Se “Canestra di frutta” (1596) di Caravaggio apre la strada alle “nature morte”, è altrettanto vero che “Fuga in Egitto” di Annibale Carracci (1560 – 1609), di qualche anno dopo (circa 1604, Roma, Galleria Doria Pamphili), ove il tema narrativo del sacro rimane soverchiato dalla descrizione naturale circostante e si lega anzi armoniosamente ad essa, spiana gli orizzonti artistici alle opere che sottraggono il paesaggio alle “finestre” ambientali di mero sfondo e lo rendono il protagonista dell’ordito pittorico.
Nel corso del Seicento nasce la gerarchizzazione dei generi che, pur relegando paesaggi e soprattutto nature morte fra i temi minori rispetto a quelli nobili, quali soggetti sacri o mitici o storici o la ritrattistica, ha il pregio, tuttavia, di sancirne un indiscutibile riconoscimento a livello internazionale. Solo la critica moderna abbandonerà ogni pregiudizio verso le composizioni ispirate alla vita di ogni giorno, valutandone il valore intrinseco.
Nel XVII secolo i giovani intellettuali europei delle famiglie nobili ed abbienti, fortemente attratti dalle letture dei classici, vistasi preclusa la visita della Grecia sotto dominio ottomano, privilegiano l’esperienza di suggestioni percepibili a diretto contatto delle meraviglie paesaggistiche, monumentali e artistiche offerte, a completamento formativo, da un grande viaggio d’istruzione in Italia. Questa esigenza viene avvertita dapprima in Gran Bretagna, un ambiente da sempre culturalmente incline al mondo ellenico e latino, poi anche in Nord e Centro Europa.
Il viaggio del Grand Tour può durare mesi ed anche anni, tocca le nostre città d’arte e lascia non solo un significativo ricordo, ma soprattutto un grande arricchimento nell’esperienza personale di vita.

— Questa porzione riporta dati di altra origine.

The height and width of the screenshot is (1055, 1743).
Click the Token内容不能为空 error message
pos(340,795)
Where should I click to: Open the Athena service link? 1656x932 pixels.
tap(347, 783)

Accompagnano questo fenomeno europeo, sia pure di élite, le tele, senza dubbio ascrivibili al genere pittorico del paesaggio, che riproducono, anche con estro, esattamente quanto osservabile in un determinato sito archeologico. Ad esse si affiancano i cosiddetti “Capricci”, nati forse per compiacere il granturista, desideroso di portare con sé in Patria una composita e preziosa memoria di quanto visto, oppure per fantasiosa e stravagante scelta artistica, indulgente alla scenografia.
Di questi, che sono completamente immaginari, privi degli elementi di tempo e spazio, ai quali l’ispirazione non dà la minima importanza, fornisce un bell’esempio, fra i “Tesori del Lia”, la tela del piacentino Giovanni Paolo Panini (1691-1765) che Andrea Marmori propone ai lettori della “Nazione”, domenica 30 agosto, annotando nel titolo di presentazione, sempre pregnante, come sia una “cartolina dall’antichità” intrisa di “lucida follia”.

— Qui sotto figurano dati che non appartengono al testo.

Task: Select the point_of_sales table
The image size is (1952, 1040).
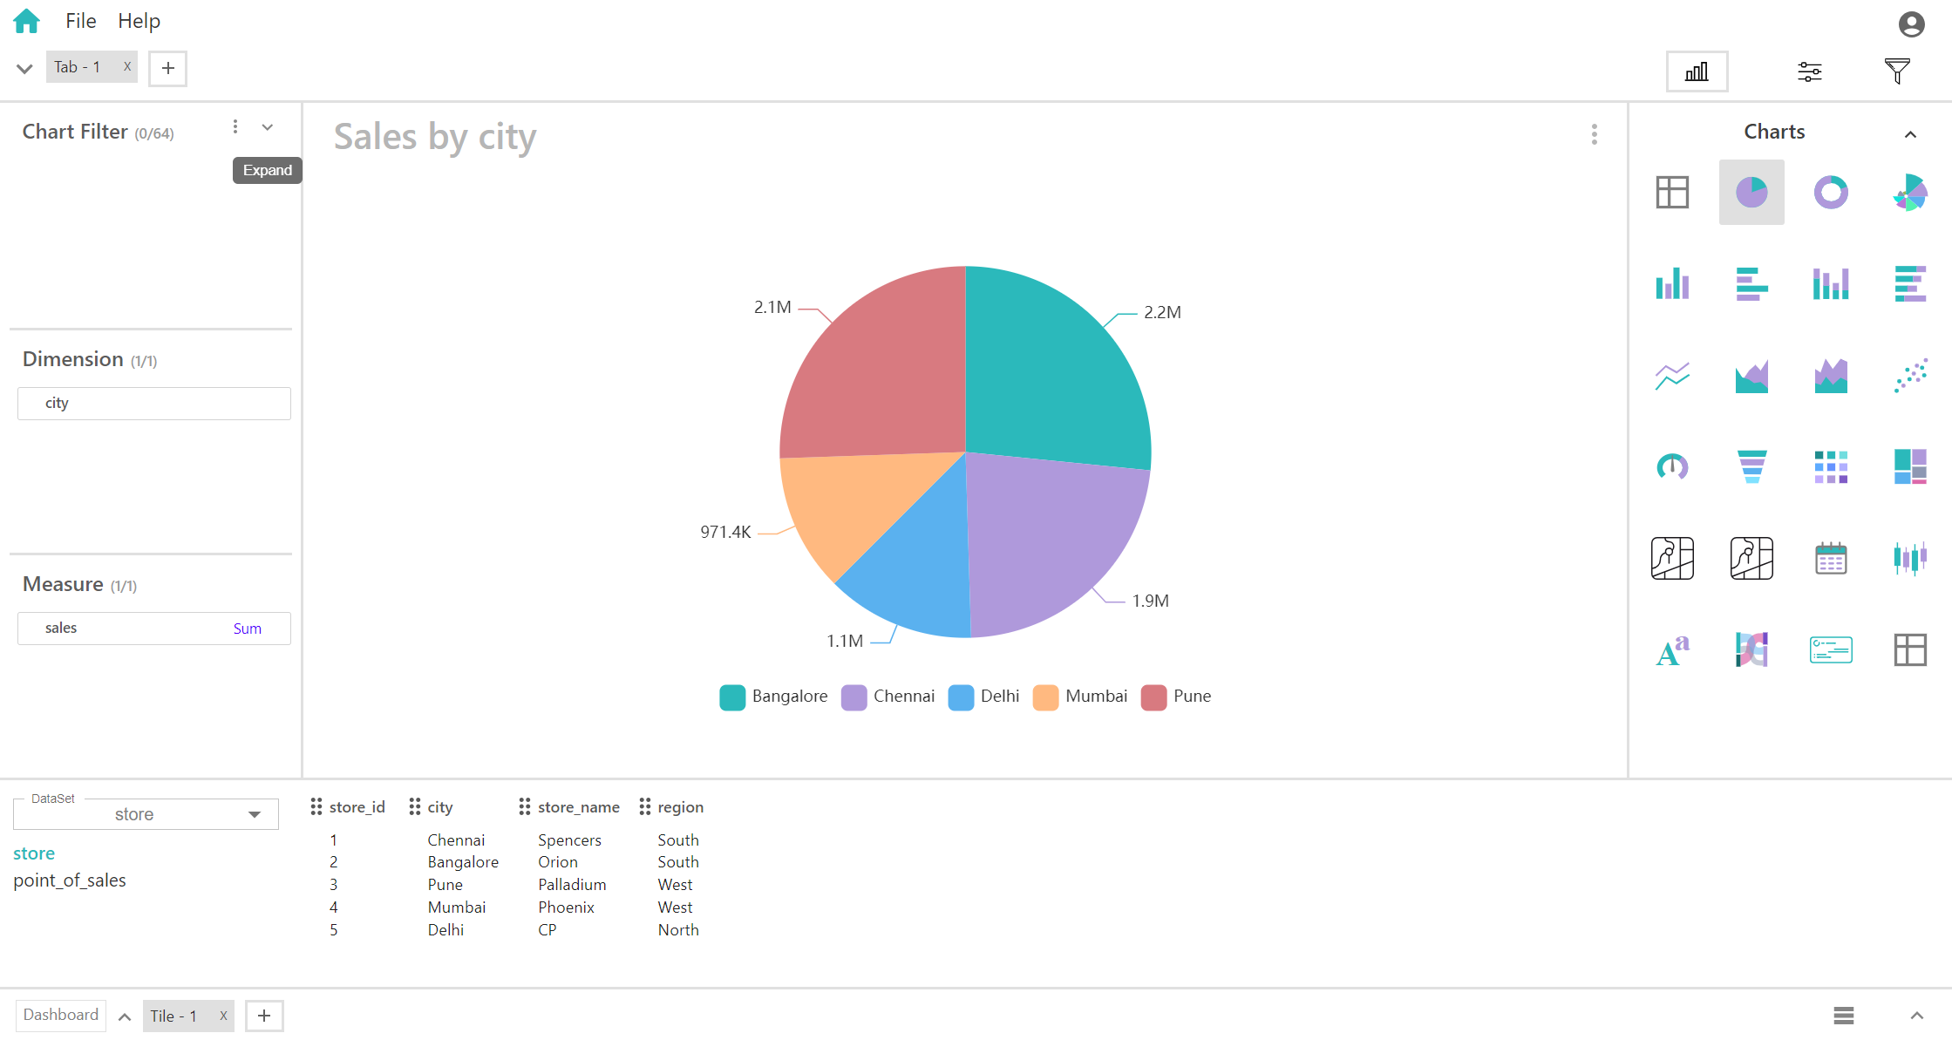Action: [x=70, y=880]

Giunto ventenne a Roma, egli è apprezzato da vari prestigiosi committenti per l’indubbia capacità di contemperare, in evocative illustrazioni di vedute e rovine classiche, maniere visionarie con precisione ed eleganza di scrittura, avvalendosi anche dei giovanili studi in seminario di geometria e di prospettiva.

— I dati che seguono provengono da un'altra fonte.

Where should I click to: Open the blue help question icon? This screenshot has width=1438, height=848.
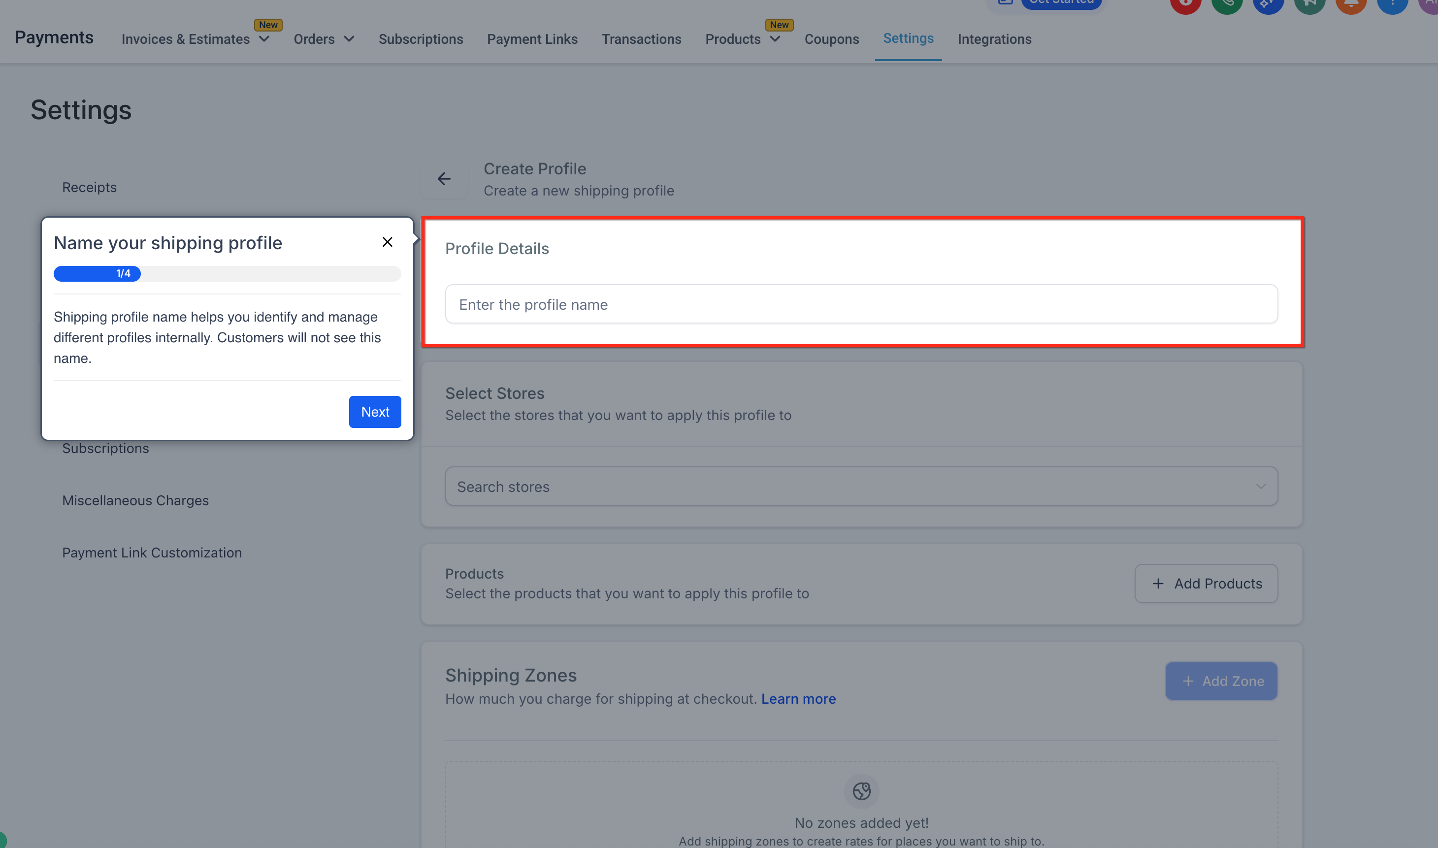coord(1392,5)
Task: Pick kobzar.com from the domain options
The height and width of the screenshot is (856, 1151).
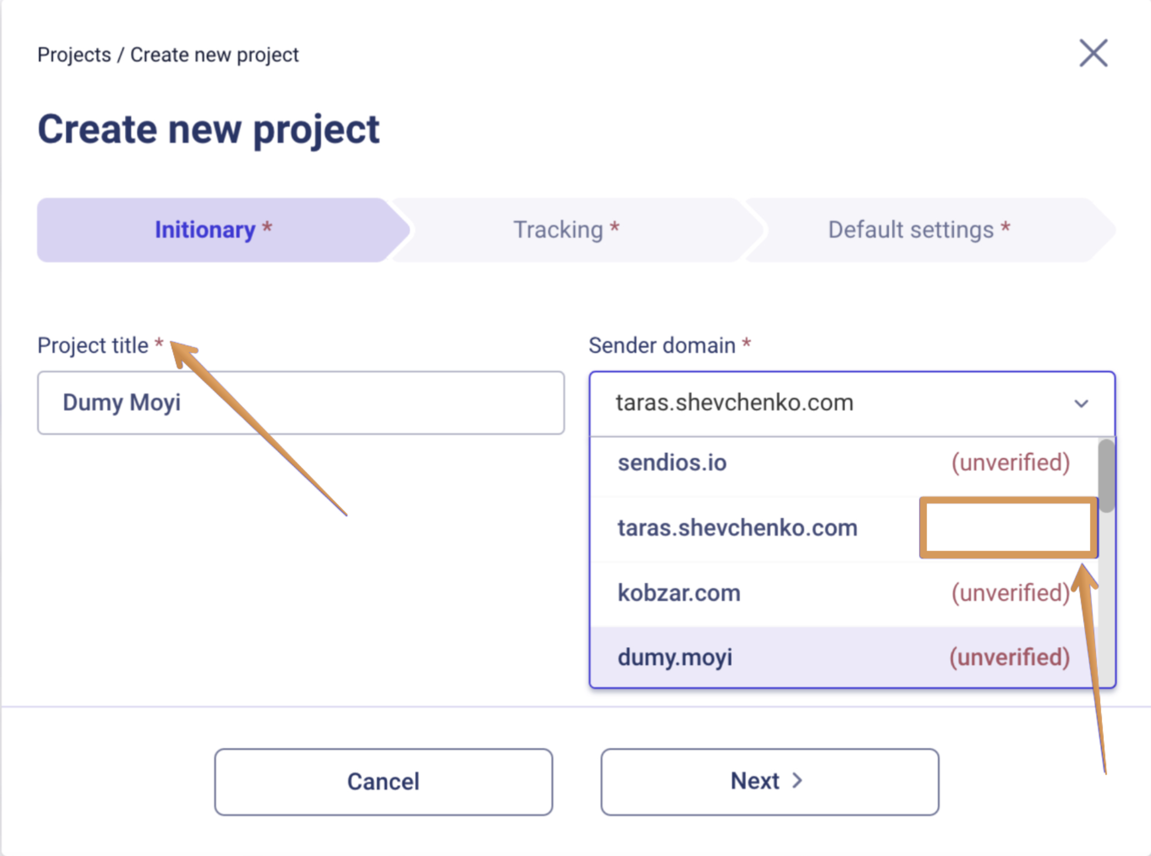Action: coord(679,593)
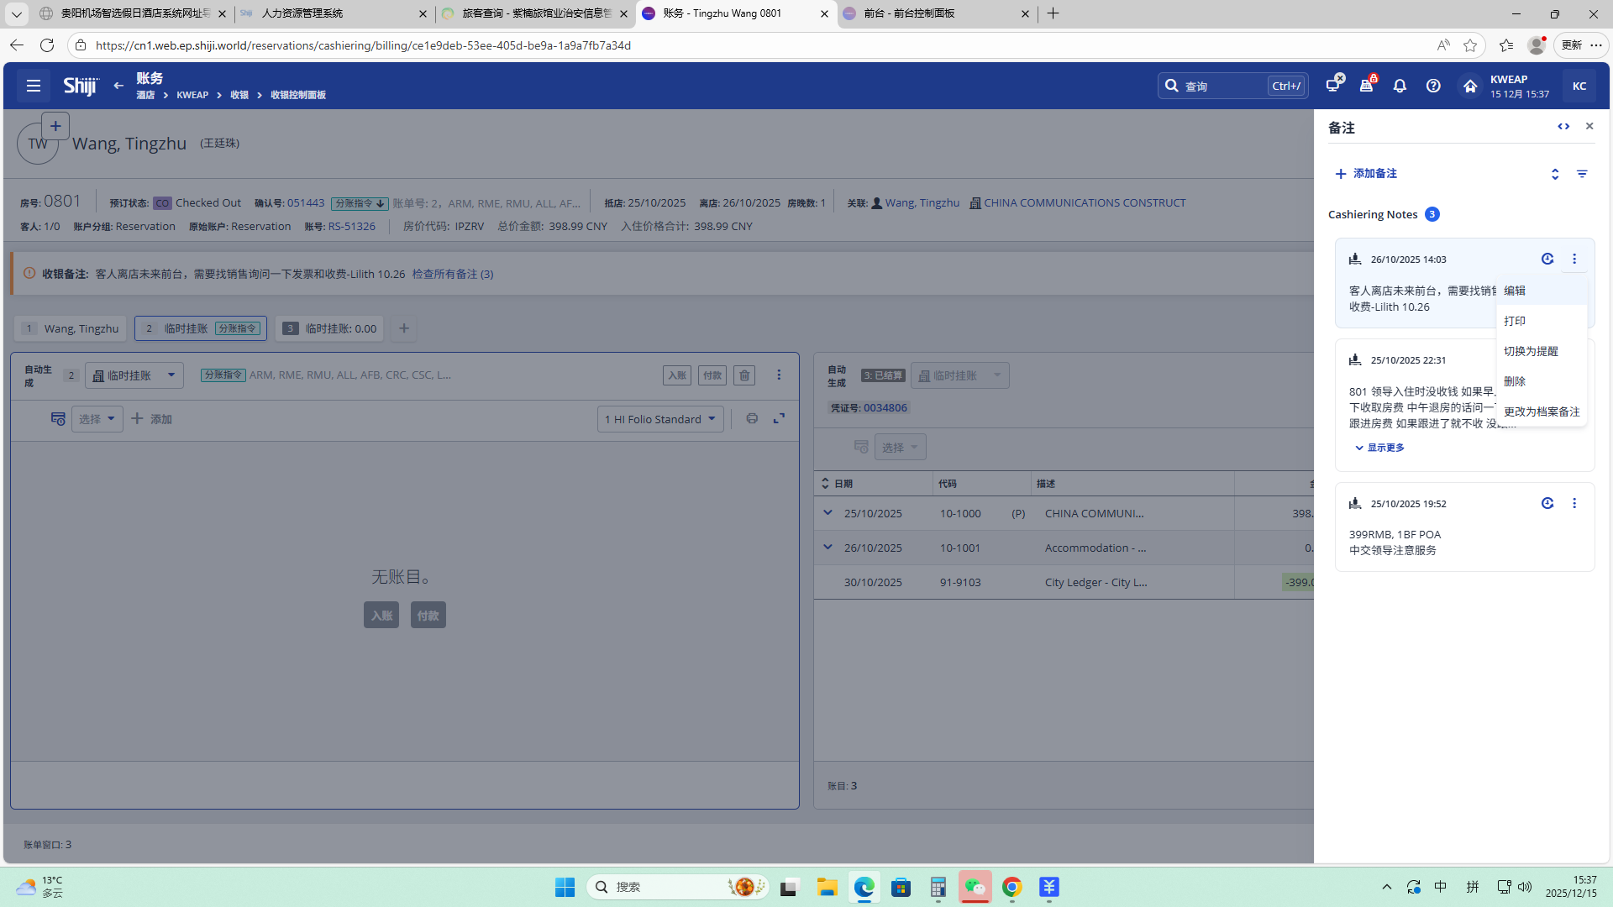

Nel “Capriccio con il Colosseo”
questo campeggia imponente in un terso verde paesaggio irreale, popolato da istoriati ruderi di monumenti antichi raggruppati in modo non verosimile, dove, al centro, su di un frammento che fa loro da piedistallo, un soldato e un filosofo sono in affabile dialogo. I due personaggi sembrano comunicare che il mondo, da sempre privo di equilibrio e pace, ha necessità invece che queste due anime non si limitino a convivere nella quasi reciproca indifferenza, ma tengano responsabile conto l’una dell’altra. Pura utopia? Forse.